* [Action item]:
Please rewrite the passage of the post about Wy Wy turning two between "Tuesday, January 03, 2006" and "toes. Dig this.", inclusive, changing "Little Warrior" to "Little Rascal".

Document text START

Tuesday, January 03, 2006

My bucket's got a hole in it

On December 28, Wy Wy turned two years old. No surprise, being the Little Warrior, Wyatt is terribly two, too. I mean this in a loving, good way, but the Boy is nuts. At times, being with him is like hanging out with a miniature drunk. Happy one moment, bitterly angry the next. He keeps the entire Team on our toes. Dig this.

The other morning, Ethan was enjoying some hot chocolate. Wy Wy, seeing that his Big Brother had hot chocolate, wanted some too. Ethan is old enough, and has earned the right to drink his hot chocolate out of a proper coffee mug. This allows us to put marshmallows in it which both Boy(s) probably like more than the actual hot chocolate. If Wy Wy gets hot chocolate it has to be in a sippy cup, which has a lid on it so it won't spill. Thus, even if we include marshmallows in his hot chocolate, Wyatt can't see them, and thinks he's getting the short end of the stick.

All of the above had went down this past week, as I stood in the kitchen trying to make myself a cup of green tea after delivering the Boy(s) their hot chocolates. I was standing at the stove, with a hot kettle in my hand, when Wy came stumbling into the kitchen, looking like a crazy drunk. He had his sippy cup in his right hand, dangling, and was sort of pointing at me with his other hand. All the while, with that infernal plug in his mouth, he was ranting at me about the marshmallow situation. I should note here that Wy Wy has a lot of words for his age, however you can't always understand what they are, because he's either sucking on that infernal plug which screws up his pronunciation or he simply says a word like a two year old. To the point, Wyatt can be hard to understand, and interpreting what he is saying is sort of like playing charades, all about the context and his gestures. If you are slow to get what he is saying, he is likely to go into full-on warrior mode.

Document text END
Extracted data START

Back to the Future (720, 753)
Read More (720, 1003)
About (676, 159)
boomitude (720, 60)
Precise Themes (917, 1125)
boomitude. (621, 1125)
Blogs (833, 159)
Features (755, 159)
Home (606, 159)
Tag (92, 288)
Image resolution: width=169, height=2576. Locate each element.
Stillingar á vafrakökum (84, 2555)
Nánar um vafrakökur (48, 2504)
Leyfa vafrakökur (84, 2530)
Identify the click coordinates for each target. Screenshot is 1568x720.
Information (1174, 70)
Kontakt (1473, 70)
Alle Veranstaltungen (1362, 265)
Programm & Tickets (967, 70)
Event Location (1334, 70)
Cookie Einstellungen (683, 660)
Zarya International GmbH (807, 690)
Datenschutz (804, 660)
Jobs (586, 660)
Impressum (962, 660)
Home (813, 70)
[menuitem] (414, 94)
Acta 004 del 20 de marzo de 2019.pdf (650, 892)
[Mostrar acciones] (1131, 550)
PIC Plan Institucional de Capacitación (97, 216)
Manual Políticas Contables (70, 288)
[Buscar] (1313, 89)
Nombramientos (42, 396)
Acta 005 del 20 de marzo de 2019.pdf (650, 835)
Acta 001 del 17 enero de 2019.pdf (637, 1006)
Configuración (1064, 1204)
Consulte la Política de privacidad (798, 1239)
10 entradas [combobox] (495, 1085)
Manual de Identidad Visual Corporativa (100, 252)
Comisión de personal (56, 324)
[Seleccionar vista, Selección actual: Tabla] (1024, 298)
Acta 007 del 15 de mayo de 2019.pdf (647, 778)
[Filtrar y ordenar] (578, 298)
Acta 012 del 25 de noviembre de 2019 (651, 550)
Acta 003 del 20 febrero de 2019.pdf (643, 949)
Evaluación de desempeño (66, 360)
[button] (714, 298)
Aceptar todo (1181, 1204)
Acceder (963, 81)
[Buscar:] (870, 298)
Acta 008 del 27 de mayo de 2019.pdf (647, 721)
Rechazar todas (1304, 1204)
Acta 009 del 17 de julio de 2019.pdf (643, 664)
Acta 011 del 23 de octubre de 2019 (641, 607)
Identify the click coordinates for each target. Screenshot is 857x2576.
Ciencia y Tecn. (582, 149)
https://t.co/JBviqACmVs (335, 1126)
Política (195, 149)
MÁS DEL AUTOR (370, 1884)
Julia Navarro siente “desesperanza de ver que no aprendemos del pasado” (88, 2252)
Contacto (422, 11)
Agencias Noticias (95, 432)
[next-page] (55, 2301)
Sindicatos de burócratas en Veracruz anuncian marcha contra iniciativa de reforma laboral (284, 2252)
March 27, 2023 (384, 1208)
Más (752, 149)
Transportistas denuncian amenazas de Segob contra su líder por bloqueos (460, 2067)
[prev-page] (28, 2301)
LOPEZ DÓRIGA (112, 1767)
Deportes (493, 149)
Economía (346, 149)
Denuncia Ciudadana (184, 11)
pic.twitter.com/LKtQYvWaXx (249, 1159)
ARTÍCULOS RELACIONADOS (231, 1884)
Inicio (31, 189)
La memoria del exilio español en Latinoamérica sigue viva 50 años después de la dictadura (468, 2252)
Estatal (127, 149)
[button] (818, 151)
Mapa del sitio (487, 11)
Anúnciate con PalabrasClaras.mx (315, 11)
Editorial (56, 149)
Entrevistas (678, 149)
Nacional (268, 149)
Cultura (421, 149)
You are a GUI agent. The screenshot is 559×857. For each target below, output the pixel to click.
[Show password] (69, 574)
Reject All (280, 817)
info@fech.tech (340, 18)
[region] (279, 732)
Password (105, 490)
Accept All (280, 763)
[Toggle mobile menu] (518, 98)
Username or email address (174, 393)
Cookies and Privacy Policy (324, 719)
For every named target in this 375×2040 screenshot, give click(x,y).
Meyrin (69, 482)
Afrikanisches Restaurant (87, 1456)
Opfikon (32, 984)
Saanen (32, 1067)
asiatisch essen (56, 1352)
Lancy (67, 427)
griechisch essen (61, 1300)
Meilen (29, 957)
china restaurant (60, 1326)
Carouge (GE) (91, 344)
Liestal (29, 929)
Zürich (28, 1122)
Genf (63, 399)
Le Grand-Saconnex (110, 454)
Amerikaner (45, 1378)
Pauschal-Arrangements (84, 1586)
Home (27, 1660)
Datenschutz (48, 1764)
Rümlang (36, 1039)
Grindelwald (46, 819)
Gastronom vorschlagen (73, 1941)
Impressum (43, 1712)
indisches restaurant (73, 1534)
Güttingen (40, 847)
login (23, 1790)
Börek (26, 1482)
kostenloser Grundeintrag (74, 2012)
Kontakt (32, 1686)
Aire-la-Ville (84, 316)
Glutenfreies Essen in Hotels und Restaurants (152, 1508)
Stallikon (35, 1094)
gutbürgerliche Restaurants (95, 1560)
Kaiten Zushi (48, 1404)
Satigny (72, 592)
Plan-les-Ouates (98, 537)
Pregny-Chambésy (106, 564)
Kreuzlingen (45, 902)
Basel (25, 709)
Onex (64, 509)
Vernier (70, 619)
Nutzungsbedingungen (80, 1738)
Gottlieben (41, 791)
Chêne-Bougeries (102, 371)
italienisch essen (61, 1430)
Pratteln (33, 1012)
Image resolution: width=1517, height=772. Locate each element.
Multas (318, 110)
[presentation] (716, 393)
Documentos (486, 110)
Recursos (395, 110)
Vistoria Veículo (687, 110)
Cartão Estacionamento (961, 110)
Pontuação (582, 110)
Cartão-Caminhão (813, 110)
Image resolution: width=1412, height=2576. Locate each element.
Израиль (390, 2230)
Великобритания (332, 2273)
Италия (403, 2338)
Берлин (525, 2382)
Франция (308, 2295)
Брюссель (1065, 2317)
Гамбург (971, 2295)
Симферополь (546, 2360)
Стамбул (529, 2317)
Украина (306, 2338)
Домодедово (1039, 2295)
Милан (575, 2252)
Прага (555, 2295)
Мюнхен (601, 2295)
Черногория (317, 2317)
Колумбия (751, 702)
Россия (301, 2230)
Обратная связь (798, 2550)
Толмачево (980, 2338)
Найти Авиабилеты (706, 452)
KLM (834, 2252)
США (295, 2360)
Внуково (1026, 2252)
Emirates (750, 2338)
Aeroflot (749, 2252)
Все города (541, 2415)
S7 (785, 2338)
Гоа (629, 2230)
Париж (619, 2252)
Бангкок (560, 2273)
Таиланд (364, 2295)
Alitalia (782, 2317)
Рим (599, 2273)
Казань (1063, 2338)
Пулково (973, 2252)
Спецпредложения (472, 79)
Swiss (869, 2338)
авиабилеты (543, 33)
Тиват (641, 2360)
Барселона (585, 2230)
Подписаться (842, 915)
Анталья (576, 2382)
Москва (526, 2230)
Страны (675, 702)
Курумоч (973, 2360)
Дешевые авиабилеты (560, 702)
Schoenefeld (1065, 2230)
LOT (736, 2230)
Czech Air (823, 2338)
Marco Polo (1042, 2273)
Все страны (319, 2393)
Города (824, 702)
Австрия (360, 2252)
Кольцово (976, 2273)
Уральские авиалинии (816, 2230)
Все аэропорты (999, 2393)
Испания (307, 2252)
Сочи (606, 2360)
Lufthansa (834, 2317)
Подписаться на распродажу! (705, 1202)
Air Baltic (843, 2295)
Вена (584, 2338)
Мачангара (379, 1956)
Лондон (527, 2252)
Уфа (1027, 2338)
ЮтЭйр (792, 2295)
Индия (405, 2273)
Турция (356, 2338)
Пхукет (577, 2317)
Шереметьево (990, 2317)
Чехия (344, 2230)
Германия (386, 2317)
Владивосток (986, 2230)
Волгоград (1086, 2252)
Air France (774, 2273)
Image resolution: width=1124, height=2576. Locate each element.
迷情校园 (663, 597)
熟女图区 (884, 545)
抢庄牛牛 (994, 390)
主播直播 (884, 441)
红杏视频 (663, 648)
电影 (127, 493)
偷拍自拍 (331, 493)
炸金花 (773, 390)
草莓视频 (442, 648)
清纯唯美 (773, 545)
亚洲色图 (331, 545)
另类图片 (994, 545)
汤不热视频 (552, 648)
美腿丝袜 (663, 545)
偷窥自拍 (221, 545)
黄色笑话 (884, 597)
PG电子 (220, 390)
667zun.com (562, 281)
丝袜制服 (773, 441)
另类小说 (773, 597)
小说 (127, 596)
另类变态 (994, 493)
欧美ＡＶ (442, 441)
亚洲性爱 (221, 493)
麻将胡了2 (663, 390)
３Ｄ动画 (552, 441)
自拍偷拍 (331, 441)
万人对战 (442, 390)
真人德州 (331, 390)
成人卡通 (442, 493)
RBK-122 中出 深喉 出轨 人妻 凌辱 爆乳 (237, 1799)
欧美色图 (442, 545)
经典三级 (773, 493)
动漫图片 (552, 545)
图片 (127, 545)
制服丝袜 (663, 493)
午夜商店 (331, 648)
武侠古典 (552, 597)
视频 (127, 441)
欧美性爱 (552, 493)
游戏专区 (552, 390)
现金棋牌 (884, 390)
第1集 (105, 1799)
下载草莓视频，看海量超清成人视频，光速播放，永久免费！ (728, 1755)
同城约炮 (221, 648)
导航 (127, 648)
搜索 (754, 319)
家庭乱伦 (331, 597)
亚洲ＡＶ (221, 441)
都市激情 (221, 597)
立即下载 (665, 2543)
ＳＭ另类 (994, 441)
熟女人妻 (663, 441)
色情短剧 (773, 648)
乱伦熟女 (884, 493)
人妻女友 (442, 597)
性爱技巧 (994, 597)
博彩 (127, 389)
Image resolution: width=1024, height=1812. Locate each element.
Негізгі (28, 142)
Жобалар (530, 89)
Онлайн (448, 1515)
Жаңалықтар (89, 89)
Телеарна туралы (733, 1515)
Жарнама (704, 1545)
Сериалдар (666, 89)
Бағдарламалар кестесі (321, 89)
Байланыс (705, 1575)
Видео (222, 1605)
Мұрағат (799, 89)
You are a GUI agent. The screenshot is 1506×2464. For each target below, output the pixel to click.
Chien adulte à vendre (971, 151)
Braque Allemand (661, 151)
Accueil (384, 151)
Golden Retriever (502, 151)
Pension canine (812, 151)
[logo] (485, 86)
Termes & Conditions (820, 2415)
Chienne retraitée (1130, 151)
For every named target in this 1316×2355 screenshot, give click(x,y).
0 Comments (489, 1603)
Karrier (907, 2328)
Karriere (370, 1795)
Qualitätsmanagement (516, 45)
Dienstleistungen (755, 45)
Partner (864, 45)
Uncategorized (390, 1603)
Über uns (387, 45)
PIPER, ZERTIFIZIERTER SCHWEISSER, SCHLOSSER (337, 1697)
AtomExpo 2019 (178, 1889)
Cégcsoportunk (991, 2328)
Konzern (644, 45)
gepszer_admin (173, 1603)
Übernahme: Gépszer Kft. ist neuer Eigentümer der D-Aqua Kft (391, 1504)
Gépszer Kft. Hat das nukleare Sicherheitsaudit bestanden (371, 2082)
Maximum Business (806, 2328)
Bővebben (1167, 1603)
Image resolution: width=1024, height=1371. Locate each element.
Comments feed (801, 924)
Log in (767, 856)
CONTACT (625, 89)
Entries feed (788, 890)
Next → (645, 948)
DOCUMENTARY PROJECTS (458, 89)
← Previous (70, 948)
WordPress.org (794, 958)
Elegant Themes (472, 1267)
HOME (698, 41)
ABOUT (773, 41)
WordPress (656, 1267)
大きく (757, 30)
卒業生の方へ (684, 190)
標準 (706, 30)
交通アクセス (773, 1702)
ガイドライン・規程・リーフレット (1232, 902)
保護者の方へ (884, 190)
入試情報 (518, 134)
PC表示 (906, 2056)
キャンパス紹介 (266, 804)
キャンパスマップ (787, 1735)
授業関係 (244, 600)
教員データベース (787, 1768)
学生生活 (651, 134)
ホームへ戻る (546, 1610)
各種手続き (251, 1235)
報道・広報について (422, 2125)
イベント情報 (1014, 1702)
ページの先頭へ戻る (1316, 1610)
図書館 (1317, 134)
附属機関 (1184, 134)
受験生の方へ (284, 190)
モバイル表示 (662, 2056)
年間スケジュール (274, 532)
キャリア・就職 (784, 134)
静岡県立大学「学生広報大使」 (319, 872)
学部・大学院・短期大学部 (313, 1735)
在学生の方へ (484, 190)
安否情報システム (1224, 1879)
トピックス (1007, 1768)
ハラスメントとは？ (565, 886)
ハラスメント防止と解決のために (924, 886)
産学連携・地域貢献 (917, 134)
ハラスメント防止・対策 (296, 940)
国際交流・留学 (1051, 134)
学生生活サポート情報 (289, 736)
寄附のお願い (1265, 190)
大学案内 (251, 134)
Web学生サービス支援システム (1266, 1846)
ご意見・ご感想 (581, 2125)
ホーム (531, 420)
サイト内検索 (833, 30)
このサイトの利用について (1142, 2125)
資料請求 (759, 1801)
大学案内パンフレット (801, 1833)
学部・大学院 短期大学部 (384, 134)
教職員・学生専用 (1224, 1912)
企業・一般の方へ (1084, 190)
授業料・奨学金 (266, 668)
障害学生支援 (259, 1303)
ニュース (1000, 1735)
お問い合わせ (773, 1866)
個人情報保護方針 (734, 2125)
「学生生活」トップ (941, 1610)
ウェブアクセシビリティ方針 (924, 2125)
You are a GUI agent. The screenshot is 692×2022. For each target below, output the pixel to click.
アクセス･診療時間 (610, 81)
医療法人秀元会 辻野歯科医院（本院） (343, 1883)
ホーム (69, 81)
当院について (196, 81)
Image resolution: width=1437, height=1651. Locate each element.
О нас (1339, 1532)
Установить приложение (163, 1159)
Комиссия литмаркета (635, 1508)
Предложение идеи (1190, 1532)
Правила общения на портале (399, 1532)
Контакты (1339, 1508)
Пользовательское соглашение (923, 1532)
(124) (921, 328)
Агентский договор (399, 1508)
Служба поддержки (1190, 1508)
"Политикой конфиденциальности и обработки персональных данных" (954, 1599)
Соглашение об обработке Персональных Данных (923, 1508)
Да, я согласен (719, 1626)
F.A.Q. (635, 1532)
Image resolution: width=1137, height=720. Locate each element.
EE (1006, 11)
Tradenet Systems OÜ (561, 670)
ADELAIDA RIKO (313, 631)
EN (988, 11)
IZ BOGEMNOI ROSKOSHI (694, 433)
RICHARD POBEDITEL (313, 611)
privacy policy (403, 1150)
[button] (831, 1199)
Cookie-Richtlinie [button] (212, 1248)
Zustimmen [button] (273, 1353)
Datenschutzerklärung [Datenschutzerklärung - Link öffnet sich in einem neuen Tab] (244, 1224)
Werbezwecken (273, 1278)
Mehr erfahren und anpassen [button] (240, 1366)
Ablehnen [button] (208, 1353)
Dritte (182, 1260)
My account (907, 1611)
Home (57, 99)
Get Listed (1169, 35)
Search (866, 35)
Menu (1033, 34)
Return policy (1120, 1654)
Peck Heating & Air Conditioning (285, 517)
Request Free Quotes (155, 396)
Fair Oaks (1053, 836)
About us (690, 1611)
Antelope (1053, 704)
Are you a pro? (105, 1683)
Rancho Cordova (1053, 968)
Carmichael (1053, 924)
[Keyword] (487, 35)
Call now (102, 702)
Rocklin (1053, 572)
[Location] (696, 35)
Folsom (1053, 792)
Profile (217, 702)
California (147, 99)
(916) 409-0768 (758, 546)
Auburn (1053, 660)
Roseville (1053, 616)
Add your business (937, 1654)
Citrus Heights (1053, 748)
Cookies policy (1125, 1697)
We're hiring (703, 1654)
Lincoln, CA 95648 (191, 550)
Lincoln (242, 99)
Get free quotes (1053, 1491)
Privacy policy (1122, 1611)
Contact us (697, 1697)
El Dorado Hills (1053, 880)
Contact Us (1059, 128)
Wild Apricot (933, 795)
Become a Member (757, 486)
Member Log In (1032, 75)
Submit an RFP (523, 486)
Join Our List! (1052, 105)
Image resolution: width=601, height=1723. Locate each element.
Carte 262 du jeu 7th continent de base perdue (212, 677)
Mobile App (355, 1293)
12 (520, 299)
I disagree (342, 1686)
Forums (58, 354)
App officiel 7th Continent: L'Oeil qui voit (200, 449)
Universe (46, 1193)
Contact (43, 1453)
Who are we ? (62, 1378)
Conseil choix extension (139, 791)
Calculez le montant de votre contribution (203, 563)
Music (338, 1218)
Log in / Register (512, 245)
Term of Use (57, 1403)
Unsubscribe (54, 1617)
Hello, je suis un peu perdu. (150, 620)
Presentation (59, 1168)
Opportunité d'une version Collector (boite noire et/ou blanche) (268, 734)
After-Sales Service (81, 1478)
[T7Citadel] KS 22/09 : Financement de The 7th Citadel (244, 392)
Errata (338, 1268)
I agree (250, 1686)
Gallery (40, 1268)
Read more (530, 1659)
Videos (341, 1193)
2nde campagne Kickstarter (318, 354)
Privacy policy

Extracted data END

* [Expected answer]:
Tuesday, January 03, 2006

My bucket's got a hole in it

On December 28, Wy Wy turned two years old. No surprise, being the Little Rascal, Wyatt is terribly two, too. I mean this in a loving, good way, but the Boy is nuts. At times, being with him is like hanging out with a miniature drunk. Happy one moment, bitterly angry the next. He keeps the entire Team on our toes. Dig this.